Both Customs and the Post and Telegraph Department had a number of censors working within their ranks, the latter including the Deputy Chief Censor, William Tanner. But it was the military that managed censorship during the War. Tanner and other censors located across the country answered directly to Colonel Charles Gibbon, who was both Chief Censor and Chief of the General Staff of the New Zealand Military Forces. Postal censors were mostly officers of the Post Office and worked in the same building “as a matter of convenience”, but censors acted “under the instructions of the Military censor.

PM9 Box 3 10. Archives New Zealand, Wellington, New Zealand

“During the course of the late war,” wrote Tanner, it was necessary

to examine secretly the correspondence of certain persons who were supposed to be disaffected, and who were working to defeat the efforts of the New Zealand Government in meeting its obligations regarding the war by advocating [the] ‘go slow’ or inciting to resist the Military Service Act.

Instructed to “suppress whatever was of a seditious or treasonable nature,” Tanner believed his work “gave the Police the necessary opening… to break up the organisations whilst still in the act of formation.”

One of those under Tanner’s watchful gaze was Philip Josephs. After letters to US anarchist Emma Goldman were spotted in October 1915, Josephs was arrested and “detained all day in the cooler until 4 o’clock in the afternoon,” when he was released without being charged. While Josephs was in police custody, two detectives searched his shop in Cuba Street and took possession of all books and papers on anarchism. They then repeated their search at his Khandallah home.

As well as holding a considerable stash of anarchist literature, it appears Josephs’ shop had been the Wellington Local of the IWW. Police found “a number of unused official IWW membership books, rubber stamps, and other gear used in connection with that constitution,” as well as IWW correspondence, pamphlets and papers.

AD10 Box 10 19/16. Archives New Zealand, Wellington, New Zealand

One such correspondent was Syd Kingsford. Two Police reports show that after the raid he was put under surveillance, while the chief military censor, Colonel Gibbon, made sure his correspondence was also censored. Another was J Sweeny, a Blenheim-based labourer who was writing to Josephs to order anarchist newspapers. In a letter that never reached its destination, Sweeny asked Josephs to “remember me to the Direct Action Rebels in Wellington,” indicating there were still Wobblies active in the capital at that time. With typical Wobbly flair, Sweeney signed his letter: “Yours for Direct Action. No Political Dope.”

..............................

In the wartime censorship passage, revise the stretch from "One of those" through "pamphlets and papers.", swapping "Cuba Street" for "Willis Street".

..............................

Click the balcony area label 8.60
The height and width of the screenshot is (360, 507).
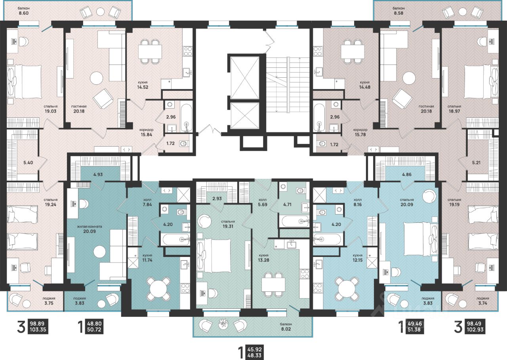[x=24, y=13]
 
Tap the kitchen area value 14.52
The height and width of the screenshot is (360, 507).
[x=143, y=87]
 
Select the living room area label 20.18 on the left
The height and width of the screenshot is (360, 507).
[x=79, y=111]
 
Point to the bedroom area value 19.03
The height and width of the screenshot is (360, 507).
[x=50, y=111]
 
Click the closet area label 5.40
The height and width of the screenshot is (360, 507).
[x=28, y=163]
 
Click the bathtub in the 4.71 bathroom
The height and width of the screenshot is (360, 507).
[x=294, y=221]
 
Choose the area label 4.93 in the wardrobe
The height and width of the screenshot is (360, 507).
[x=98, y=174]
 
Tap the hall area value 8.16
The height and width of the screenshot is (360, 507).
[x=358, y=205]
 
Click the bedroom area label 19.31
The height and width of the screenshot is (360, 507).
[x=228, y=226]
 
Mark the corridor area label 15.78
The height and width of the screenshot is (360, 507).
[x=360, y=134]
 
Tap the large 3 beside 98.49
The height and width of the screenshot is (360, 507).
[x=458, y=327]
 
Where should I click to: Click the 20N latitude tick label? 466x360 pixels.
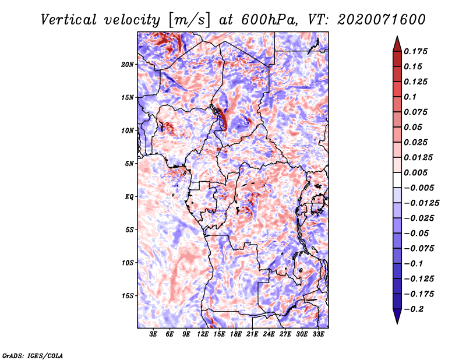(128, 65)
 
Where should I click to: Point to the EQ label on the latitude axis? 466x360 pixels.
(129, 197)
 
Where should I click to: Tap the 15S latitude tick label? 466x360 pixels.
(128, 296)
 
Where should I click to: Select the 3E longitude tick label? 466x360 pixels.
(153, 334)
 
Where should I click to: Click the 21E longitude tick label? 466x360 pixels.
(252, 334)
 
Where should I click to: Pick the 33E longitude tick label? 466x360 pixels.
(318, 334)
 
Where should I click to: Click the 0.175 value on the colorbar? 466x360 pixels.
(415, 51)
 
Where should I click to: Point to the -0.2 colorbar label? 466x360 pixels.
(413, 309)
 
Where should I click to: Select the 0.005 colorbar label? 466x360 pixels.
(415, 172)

..............................

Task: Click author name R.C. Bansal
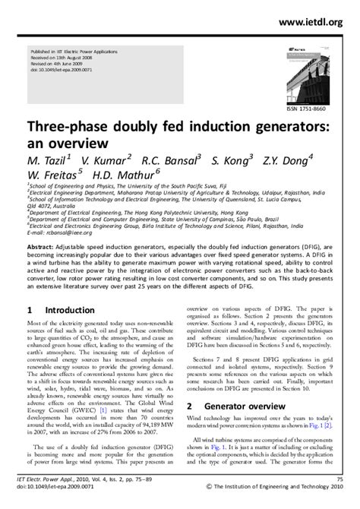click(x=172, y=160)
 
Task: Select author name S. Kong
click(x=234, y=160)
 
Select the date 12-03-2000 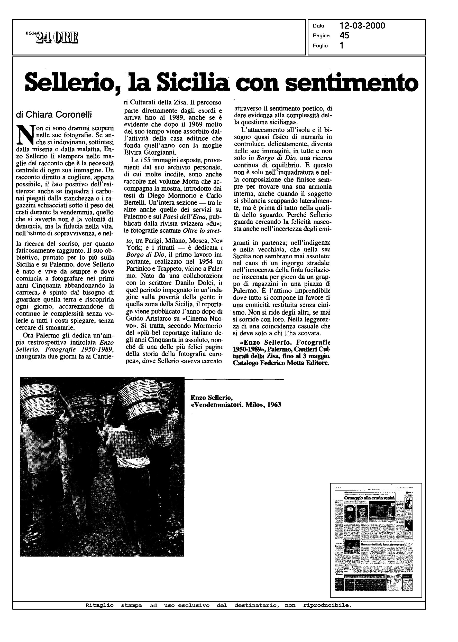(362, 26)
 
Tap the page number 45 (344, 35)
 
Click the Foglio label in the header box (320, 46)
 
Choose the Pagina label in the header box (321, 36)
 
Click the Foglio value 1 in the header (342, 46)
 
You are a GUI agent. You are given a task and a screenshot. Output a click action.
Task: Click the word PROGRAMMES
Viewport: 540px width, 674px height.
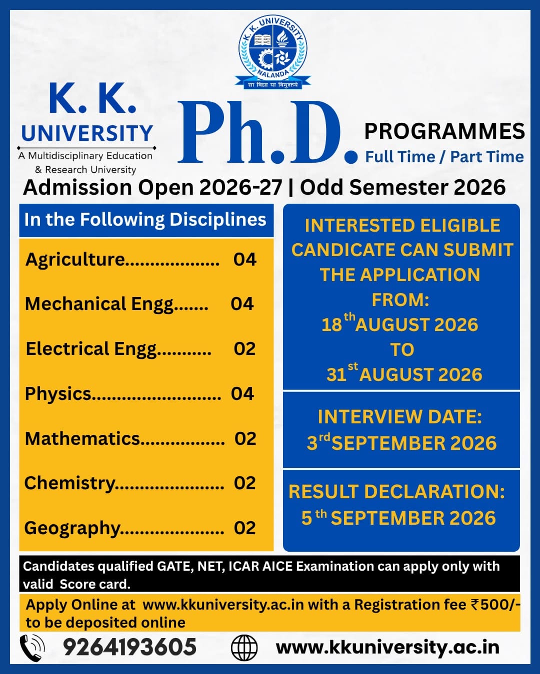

..............................

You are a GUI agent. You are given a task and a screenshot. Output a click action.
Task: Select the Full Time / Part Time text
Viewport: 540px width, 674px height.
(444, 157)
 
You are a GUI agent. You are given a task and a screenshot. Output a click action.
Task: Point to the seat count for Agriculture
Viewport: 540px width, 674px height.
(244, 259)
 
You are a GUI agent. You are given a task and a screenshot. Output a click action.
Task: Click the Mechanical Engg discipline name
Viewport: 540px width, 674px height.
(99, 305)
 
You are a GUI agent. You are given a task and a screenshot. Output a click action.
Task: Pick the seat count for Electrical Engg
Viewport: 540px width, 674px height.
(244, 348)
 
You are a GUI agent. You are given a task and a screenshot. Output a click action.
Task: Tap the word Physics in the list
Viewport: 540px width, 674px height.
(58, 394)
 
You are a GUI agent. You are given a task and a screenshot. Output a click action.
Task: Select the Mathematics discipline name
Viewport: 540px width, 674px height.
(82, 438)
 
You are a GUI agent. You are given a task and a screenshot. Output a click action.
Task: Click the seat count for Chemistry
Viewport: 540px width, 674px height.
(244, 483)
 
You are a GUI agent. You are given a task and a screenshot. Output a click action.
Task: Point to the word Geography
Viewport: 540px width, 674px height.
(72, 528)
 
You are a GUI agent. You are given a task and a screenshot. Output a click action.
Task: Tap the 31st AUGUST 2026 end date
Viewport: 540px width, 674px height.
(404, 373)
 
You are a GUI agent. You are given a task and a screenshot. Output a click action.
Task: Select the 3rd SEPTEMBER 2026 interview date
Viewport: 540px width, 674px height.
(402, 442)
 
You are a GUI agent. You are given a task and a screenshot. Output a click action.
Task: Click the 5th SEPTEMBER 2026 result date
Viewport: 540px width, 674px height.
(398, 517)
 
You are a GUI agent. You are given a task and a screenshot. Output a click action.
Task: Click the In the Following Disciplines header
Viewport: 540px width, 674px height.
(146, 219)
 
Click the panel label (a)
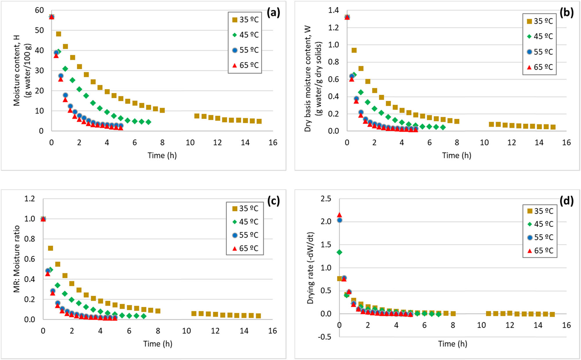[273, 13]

..............................

§ Exercise answer
One of those under Tanner’s watchful gaze was Philip Josephs. After letters to US anarchist Emma Goldman were spotted in October 1915, Josephs was arrested and “detained all day in the cooler until 4 o’clock in the afternoon,” when he was released without being charged. While Josephs was in police custody, two detectives searched his shop in Willis Street and took possession of all books and papers on anarchism. They then repeated their search at his Khandallah home.

As well as holding a considerable stash of anarchist literature, it appears Josephs’ shop had been the Wellington Local of the IWW. Police found “a number of unused official IWW membership books, rubber stamps, and other gear used in connection with that constitution,” as well as IWW correspondence, pamphlets and papers.